§ Work task
Please restate the following records word for word.
+++++
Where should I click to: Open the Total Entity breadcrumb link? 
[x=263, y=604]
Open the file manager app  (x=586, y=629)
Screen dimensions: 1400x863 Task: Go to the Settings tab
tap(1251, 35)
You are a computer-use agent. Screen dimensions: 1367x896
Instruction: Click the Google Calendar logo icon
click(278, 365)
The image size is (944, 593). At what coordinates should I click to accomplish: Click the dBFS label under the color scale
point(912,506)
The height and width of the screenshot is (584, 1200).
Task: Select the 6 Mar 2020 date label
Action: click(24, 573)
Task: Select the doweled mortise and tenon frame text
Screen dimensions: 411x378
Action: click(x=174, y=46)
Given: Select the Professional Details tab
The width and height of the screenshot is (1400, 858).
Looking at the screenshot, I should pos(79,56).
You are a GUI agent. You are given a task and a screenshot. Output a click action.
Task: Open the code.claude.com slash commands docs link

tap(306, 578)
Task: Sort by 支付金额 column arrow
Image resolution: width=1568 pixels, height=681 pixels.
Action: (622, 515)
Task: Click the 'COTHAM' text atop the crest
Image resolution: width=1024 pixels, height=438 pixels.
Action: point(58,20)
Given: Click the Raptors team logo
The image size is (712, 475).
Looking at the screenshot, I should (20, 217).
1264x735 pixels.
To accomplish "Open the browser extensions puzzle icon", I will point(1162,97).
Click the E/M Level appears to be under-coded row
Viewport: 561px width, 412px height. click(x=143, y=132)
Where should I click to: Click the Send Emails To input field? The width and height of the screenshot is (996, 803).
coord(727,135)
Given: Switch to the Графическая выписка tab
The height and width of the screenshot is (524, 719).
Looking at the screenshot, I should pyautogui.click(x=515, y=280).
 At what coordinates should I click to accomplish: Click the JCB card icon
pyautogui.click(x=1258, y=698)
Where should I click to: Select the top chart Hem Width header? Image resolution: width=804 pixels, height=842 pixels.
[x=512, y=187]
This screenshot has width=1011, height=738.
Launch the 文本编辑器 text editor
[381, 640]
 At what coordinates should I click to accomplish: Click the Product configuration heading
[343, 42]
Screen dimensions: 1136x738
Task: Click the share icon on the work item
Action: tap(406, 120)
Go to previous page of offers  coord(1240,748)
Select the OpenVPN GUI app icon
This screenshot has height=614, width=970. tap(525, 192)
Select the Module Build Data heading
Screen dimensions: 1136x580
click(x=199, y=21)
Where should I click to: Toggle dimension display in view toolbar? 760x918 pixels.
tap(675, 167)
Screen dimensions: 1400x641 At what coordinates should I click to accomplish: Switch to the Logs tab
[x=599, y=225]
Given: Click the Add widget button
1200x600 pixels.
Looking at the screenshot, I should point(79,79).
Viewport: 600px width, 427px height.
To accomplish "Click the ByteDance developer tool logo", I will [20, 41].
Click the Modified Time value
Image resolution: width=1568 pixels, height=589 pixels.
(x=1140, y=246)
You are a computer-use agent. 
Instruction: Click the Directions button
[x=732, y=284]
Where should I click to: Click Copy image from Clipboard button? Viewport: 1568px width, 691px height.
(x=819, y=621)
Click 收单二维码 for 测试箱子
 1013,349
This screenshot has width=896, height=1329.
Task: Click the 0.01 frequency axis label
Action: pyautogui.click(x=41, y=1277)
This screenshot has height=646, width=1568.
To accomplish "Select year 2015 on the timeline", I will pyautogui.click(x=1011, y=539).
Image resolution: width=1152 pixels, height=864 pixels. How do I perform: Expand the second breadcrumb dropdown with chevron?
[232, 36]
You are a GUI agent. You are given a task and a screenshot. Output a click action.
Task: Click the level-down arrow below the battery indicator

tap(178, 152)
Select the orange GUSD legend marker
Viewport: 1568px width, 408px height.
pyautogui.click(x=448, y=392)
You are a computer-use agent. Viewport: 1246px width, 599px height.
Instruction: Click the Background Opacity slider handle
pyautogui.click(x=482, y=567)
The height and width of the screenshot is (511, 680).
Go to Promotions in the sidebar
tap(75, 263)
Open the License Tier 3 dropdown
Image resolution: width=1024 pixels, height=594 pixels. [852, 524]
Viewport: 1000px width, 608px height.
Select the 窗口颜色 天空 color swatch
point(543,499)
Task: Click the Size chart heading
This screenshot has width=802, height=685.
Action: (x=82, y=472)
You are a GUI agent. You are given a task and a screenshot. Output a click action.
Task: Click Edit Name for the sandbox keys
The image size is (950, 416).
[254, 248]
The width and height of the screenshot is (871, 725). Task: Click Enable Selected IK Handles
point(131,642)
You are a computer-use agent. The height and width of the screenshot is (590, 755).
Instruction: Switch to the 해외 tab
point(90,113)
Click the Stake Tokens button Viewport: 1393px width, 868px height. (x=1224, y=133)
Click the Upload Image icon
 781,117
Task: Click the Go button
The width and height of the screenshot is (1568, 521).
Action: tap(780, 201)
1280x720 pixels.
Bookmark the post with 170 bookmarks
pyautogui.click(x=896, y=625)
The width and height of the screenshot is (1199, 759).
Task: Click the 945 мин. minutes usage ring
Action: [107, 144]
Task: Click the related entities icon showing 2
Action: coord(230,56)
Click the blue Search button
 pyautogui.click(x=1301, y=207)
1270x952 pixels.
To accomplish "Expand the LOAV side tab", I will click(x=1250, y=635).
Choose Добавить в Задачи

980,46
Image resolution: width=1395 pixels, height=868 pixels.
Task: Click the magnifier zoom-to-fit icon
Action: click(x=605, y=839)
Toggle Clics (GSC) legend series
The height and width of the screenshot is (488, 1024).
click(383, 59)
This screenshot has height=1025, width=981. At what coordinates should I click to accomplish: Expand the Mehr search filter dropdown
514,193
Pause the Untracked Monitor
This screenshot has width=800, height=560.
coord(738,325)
+++++
§ Response area
Where should I click to: Open the Total Entity breadcrumb link? 
[x=263, y=604]
Open the file manager app  (x=586, y=629)
Screen dimensions: 1400x863 Task: Go to the Settings tab
tap(1251, 35)
You are a computer-use agent. Screen dimensions: 1367x896
Instruction: Click the Google Calendar logo icon
click(278, 365)
The image size is (944, 593). At what coordinates should I click to accomplish: Click the dBFS label under the color scale
point(912,506)
The height and width of the screenshot is (584, 1200).
Task: Select the 6 Mar 2020 date label
Action: click(24, 573)
Task: Select the doweled mortise and tenon frame text
Screen dimensions: 411x378
Action: click(x=174, y=46)
Given: Select the Professional Details tab
The width and height of the screenshot is (1400, 858).
Looking at the screenshot, I should pos(79,56).
You are a GUI agent. You are given a task and a screenshot. Output a click action.
Task: Open the code.claude.com slash commands docs link

tap(306, 578)
Task: Sort by 支付金额 column arrow
Image resolution: width=1568 pixels, height=681 pixels.
Action: (622, 515)
Task: Click the 'COTHAM' text atop the crest
Image resolution: width=1024 pixels, height=438 pixels.
Action: point(58,20)
Given: Click the Raptors team logo
The image size is (712, 475).
Looking at the screenshot, I should (20, 217).
1264x735 pixels.
To accomplish "Open the browser extensions puzzle icon", I will point(1162,97).
Click the E/M Level appears to be under-coded row
Viewport: 561px width, 412px height. click(x=143, y=132)
Where should I click to: Click the Send Emails To input field? The width and height of the screenshot is (996, 803).
coord(727,135)
Given: Switch to the Графическая выписка tab
The height and width of the screenshot is (524, 719).
Looking at the screenshot, I should pyautogui.click(x=515, y=280).
 At what coordinates should I click to accomplish: Click the JCB card icon
pyautogui.click(x=1258, y=698)
Where should I click to: Select the top chart Hem Width header? Image resolution: width=804 pixels, height=842 pixels.
[x=512, y=187]
This screenshot has width=1011, height=738.
Launch the 文本编辑器 text editor
[381, 640]
 At what coordinates should I click to accomplish: Click the Product configuration heading
[343, 42]
Screen dimensions: 1136x738
Task: Click the share icon on the work item
Action: tap(406, 120)
Go to previous page of offers  coord(1240,748)
Select the OpenVPN GUI app icon
This screenshot has height=614, width=970. tap(525, 192)
Select the Module Build Data heading
Screen dimensions: 1136x580
click(x=199, y=21)
Where should I click to: Toggle dimension display in view toolbar? 760x918 pixels.
tap(675, 167)
Screen dimensions: 1400x641 At what coordinates should I click to accomplish: Switch to the Logs tab
[x=599, y=225]
Given: Click the Add widget button
1200x600 pixels.
Looking at the screenshot, I should point(79,79).
Viewport: 600px width, 427px height.
To accomplish "Click the ByteDance developer tool logo", I will [20, 41].
Click the Modified Time value
Image resolution: width=1568 pixels, height=589 pixels.
(x=1140, y=246)
You are a computer-use agent. 
Instruction: Click the Directions button
[x=732, y=284]
Where should I click to: Click Copy image from Clipboard button? Viewport: 1568px width, 691px height.
(x=819, y=621)
Click 收单二维码 for 测试箱子
 1013,349
This screenshot has width=896, height=1329.
Task: Click the 0.01 frequency axis label
Action: pyautogui.click(x=41, y=1277)
This screenshot has height=646, width=1568.
To accomplish "Select year 2015 on the timeline", I will pyautogui.click(x=1011, y=539).
Image resolution: width=1152 pixels, height=864 pixels. How do I perform: Expand the second breadcrumb dropdown with chevron?
[232, 36]
You are a GUI agent. You are given a task and a screenshot. Output a click action.
Task: Click the level-down arrow below the battery indicator

tap(178, 152)
Select the orange GUSD legend marker
Viewport: 1568px width, 408px height.
pyautogui.click(x=448, y=392)
You are a computer-use agent. Viewport: 1246px width, 599px height.
Instruction: Click the Background Opacity slider handle
pyautogui.click(x=482, y=567)
The height and width of the screenshot is (511, 680).
Go to Promotions in the sidebar
tap(75, 263)
Open the License Tier 3 dropdown
Image resolution: width=1024 pixels, height=594 pixels. [852, 524]
Viewport: 1000px width, 608px height.
Select the 窗口颜色 天空 color swatch
point(543,499)
Task: Click the Size chart heading
This screenshot has width=802, height=685.
Action: (x=82, y=472)
You are a GUI agent. You are given a task and a screenshot. Output a click action.
Task: Click Edit Name for the sandbox keys
The image size is (950, 416).
[254, 248]
The width and height of the screenshot is (871, 725). Task: Click Enable Selected IK Handles
point(131,642)
You are a computer-use agent. The height and width of the screenshot is (590, 755).
Instruction: Switch to the 해외 tab
point(90,113)
Click the Stake Tokens button Viewport: 1393px width, 868px height. (x=1224, y=133)
Click the Upload Image icon
 781,117
Task: Click the Go button
The width and height of the screenshot is (1568, 521).
Action: tap(780, 201)
1280x720 pixels.
Bookmark the post with 170 bookmarks
pyautogui.click(x=896, y=625)
The width and height of the screenshot is (1199, 759).
Task: Click the 945 мин. minutes usage ring
Action: [107, 144]
Task: Click the related entities icon showing 2
Action: coord(230,56)
Click the blue Search button
 pyautogui.click(x=1301, y=207)
1270x952 pixels.
To accomplish "Expand the LOAV side tab", I will click(x=1250, y=635).
Choose Добавить в Задачи

980,46
Image resolution: width=1395 pixels, height=868 pixels.
Task: Click the magnifier zoom-to-fit icon
Action: click(x=605, y=839)
Toggle Clics (GSC) legend series
The height and width of the screenshot is (488, 1024).
click(383, 59)
This screenshot has height=1025, width=981. At what coordinates should I click to accomplish: Expand the Mehr search filter dropdown
514,193
Pause the Untracked Monitor
This screenshot has width=800, height=560.
coord(738,325)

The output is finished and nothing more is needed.